Second tragedy … two more people died when their car hit a tree south of Kew on the Pacific Highway. Photo: Port News/Peter Gleeson

THE speed camera near the scene of a road tragedy on Sunday will be reinstated on advice given to the Roads Minister before the accident occurred.

Duncan Gay was urged by Roads and Maritime Services within the past month to reinstate the camera on a notorious stretch of the Pacific Highway near where a truck crashed into a house killing an 11-year-old boy.

The mayor of Bellingen said he also had lobbied to have the camera at Urunga switched back on but residents near the crash site say they will feel safe only once a by-pass is finally built around their mid-north coast town.

Max MacGregor, 11, from Penrith South, was killed early on Sunday when a truck smashed through his family’s holiday house. Yesterday police said they believed the truck was forced off the road while trying to avoid a ute on the wrong side of the road.

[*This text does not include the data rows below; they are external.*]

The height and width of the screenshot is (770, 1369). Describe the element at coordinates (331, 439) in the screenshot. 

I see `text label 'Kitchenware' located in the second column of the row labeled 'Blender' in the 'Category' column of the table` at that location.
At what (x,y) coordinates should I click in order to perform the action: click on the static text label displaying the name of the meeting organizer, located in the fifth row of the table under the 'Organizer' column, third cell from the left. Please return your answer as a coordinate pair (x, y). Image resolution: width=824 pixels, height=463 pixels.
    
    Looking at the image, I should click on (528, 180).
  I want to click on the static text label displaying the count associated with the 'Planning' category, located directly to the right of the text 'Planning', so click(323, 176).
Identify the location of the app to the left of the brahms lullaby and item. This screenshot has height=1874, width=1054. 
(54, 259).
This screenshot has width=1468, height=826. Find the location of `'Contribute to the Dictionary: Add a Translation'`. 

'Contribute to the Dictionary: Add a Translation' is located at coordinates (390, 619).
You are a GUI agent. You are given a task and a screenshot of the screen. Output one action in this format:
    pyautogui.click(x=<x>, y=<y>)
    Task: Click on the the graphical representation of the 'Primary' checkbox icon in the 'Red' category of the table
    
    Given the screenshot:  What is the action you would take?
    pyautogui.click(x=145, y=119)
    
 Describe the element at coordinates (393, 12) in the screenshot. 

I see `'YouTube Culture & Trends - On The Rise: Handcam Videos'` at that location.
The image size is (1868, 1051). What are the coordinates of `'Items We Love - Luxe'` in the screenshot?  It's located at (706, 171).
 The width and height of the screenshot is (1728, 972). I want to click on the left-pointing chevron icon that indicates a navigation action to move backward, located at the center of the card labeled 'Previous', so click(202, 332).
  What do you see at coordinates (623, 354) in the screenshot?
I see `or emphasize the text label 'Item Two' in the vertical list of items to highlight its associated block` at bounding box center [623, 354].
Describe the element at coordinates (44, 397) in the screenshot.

The driver of the ute, a father of two, David Levett, 38, from Nambucca Heads, was also killed.

Yesterday Mr Gay said he would speed up advice to his department to put the camera near the site on warning mode, which meant speeding motorists would get a letter, not a fine.

He would also install flashing speed limit signs, add warning signs, and investigate a point-to-point speed camera system.

Mr Gay commissioned the draft advice from his department after he ordered the de-activation of 38 speed cameras in July, in response to a critical report by the Auditor-General.

It is not known whether speed was a factor in the tragedy but the government has been criticised for switching off the cameras before it had received advice about other safety measures.

Asked if turning the camera back on was an acknowledgement that it should not have been switched off, Mr Gay said: ”It is an acknowledgement that we need to look at everything possible whilst we are waiting for the bypass and whilst we are evaluating the road safety issues.”

The mayor of Bellingen, Mark Troy, said the camera should not have been deactivated without other deterrents in place. He said the council had written to Mr Gay in October asking for it to be reactivated.

Allan Phillips, who lives next to the flat where Max was killed and is friends with the boy’s parents, Peter and Angela, said the solution was to build a bypass. ”We have got a major highway going through a growing community. We have to move the highway.”

Two other people died on the highway on Monday when their car hit a tree near Kew.